THE serious reader must meet with much instruction in this chapter.
1. After his reconciliation with Laban, Jacob proceeds on his way to Canaan; and as God, who was continually watching for his welfare, saw the trials to which he would shortly be exposed, therefore he provided for him the instructive vision of angels, that he might see that those who were for him were more than those who could be against him. A proper consideration of God's omniscience is of the utmost advantage to every genuine Christian. He knows whereof we are made, he remembers that we are but dust, he sees our trials and difficulties, and his eye affects his heart.Hence he is ever devising means that his banished-be not expelled from him.
2. Jacob's recollection of his unkindness and injustice to his brother, when he hears that he is coming to meet him, fills his soul with fear, and obliges him to betake himself to God by prayer and supplication. How important is the office of conscience! And how necessary are times of trial and difficulty when its voice is loudest, and the heart is best prepared to receive its reproofs! In how many cases has conscience slumbered till it pleased God to send some trial by which it has been powerfully awakened, and the salvation of the sinner was the result! Before I was afflicted I went astray.
3. Though salvation be the free gift of God, yet he gives it not to any who do not earnestly seek it. The deeper the conviction of guilt and helplessness is, the more earnest the application to God for mercy is likely to be. They whose salvation costs them strong crying and tears, are not likely (humanly speaking) to part with it lightly; they remember the vinegar and the gall, and they watch and pray that they enter not into temptation.
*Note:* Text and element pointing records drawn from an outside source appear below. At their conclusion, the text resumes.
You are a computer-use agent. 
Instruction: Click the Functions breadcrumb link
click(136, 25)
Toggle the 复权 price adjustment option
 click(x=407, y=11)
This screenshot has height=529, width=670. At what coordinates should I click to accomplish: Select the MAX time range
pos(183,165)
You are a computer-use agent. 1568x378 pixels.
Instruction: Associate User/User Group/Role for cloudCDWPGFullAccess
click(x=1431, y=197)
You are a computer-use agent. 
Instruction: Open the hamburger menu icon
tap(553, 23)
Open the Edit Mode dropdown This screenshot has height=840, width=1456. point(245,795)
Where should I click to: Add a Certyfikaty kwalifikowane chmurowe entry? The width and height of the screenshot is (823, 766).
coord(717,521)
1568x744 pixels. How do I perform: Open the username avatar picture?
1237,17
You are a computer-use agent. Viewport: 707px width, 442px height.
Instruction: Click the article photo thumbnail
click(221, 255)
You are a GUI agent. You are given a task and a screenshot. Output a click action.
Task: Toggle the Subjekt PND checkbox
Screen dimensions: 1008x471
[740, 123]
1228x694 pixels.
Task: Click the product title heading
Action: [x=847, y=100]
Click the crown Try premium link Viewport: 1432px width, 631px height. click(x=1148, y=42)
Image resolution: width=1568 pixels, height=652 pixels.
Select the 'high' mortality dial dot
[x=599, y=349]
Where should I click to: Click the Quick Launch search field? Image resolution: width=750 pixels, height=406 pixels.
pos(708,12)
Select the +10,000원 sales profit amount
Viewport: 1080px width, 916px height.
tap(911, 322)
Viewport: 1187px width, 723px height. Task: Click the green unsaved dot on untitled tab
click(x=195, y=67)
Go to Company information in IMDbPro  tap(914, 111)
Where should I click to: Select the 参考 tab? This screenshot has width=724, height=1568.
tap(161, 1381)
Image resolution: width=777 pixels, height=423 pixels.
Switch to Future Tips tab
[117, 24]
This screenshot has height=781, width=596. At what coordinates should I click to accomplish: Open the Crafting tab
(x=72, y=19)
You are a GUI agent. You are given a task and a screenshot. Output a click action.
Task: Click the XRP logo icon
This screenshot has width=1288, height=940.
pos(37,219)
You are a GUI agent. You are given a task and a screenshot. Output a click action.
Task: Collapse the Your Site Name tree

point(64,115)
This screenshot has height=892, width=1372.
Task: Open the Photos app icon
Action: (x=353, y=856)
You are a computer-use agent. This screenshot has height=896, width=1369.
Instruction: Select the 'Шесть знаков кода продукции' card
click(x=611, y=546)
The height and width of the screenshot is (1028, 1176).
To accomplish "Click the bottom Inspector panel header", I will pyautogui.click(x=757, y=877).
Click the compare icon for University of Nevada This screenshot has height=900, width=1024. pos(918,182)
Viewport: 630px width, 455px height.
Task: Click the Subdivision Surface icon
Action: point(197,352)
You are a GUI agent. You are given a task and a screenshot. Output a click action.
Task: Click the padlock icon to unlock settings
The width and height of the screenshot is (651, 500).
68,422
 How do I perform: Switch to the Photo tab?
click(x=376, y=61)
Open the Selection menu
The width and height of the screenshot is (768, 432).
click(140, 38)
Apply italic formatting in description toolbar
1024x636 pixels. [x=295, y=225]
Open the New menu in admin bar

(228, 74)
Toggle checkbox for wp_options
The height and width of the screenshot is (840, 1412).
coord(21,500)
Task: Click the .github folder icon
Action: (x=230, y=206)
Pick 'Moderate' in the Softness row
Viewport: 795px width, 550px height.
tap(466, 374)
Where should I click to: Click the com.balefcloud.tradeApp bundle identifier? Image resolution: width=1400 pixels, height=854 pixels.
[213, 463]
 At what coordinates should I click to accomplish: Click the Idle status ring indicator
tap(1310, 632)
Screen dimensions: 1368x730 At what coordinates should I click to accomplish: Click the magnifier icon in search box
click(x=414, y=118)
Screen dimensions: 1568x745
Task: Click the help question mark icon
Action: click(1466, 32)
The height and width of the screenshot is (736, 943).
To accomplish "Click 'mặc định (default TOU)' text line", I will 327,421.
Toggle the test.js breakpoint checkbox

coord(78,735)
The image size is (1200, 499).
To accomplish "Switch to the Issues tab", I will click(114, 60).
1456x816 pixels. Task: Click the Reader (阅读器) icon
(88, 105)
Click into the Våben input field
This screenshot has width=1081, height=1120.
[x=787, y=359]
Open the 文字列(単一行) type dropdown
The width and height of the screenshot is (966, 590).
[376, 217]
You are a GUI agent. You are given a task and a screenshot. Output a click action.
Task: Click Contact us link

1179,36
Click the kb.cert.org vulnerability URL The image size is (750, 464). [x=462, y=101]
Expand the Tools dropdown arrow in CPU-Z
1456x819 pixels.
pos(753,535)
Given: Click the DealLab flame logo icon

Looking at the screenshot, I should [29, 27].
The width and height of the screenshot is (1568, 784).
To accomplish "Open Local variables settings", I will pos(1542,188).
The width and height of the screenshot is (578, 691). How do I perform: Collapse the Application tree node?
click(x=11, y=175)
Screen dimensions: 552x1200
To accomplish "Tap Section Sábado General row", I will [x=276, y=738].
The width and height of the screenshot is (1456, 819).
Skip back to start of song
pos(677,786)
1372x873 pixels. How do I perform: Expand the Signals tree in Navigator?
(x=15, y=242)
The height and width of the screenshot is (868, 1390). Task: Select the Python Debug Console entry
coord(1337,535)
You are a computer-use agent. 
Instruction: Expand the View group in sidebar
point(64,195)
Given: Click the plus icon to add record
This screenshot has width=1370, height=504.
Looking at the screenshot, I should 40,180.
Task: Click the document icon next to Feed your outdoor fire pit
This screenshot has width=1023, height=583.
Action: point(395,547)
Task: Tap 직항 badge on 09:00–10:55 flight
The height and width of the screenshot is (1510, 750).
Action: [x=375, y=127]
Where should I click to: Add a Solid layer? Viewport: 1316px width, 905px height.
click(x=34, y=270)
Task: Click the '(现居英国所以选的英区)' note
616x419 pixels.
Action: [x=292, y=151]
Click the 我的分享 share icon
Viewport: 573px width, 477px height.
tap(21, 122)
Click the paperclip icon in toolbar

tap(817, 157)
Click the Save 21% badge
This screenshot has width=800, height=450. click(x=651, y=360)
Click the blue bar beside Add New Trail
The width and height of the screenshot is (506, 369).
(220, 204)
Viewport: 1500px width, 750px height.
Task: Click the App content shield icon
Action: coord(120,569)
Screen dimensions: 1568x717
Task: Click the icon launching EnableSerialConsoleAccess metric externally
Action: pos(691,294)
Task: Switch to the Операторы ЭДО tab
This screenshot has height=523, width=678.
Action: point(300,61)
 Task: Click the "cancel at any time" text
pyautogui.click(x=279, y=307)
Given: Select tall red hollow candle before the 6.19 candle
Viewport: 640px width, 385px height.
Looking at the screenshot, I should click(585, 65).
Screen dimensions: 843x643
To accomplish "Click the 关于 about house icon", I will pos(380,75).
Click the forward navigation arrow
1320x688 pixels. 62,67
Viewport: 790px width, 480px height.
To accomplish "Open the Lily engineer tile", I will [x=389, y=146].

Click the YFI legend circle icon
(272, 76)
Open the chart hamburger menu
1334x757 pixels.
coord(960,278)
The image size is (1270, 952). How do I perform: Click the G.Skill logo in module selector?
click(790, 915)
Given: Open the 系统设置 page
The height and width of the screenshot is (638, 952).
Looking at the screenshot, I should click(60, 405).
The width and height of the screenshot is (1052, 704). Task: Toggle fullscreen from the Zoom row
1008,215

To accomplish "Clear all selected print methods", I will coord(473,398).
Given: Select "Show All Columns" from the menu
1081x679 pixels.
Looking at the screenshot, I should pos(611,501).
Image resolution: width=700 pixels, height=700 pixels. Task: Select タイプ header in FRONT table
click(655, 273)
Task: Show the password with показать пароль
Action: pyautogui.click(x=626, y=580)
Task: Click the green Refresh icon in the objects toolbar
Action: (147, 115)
4. In the strife and agony requisite to enter in at the strait gate, it is highly necessary that we should know that the grace and salvation of God are not purchased by our tears, &c.; for those things which are only proofs and arguments that we have sinned, can never remove the iniquity of our transgressions. A sensible and pious man observes on this subject, "That prayer and wrestling with God should be made as though no other means were to be practiced, and then the best means be adopted as though no prayer or wrestling had been used." God marks even this strife, though highly pleasing in his sight, with such proofs of its own utter insufficiency, that we may carry about with us the memorial of our own weakness, worthlessness, and slowness of heart to believe. God smote the thigh of Jacob, 1. That he might know he had not prevailed by his own strength, but by the power and mercy of his God. 2. That he might, have the most sensible evidence of the reality of the Divine interposition in his behalf. 3. That he might see God's displeasure against his unbelief. And 4.
That men in general might be taught that those who will be the disciples of Christ must deny themselves, take up their cross daily, and mortify their members which are upon the earth. Those who have not cut off a right hand or foot, or plucked out a right eye, for the kingdom of heaven's sake, are never likely to see God. The religion that costs us nothing, is to us worth nothing.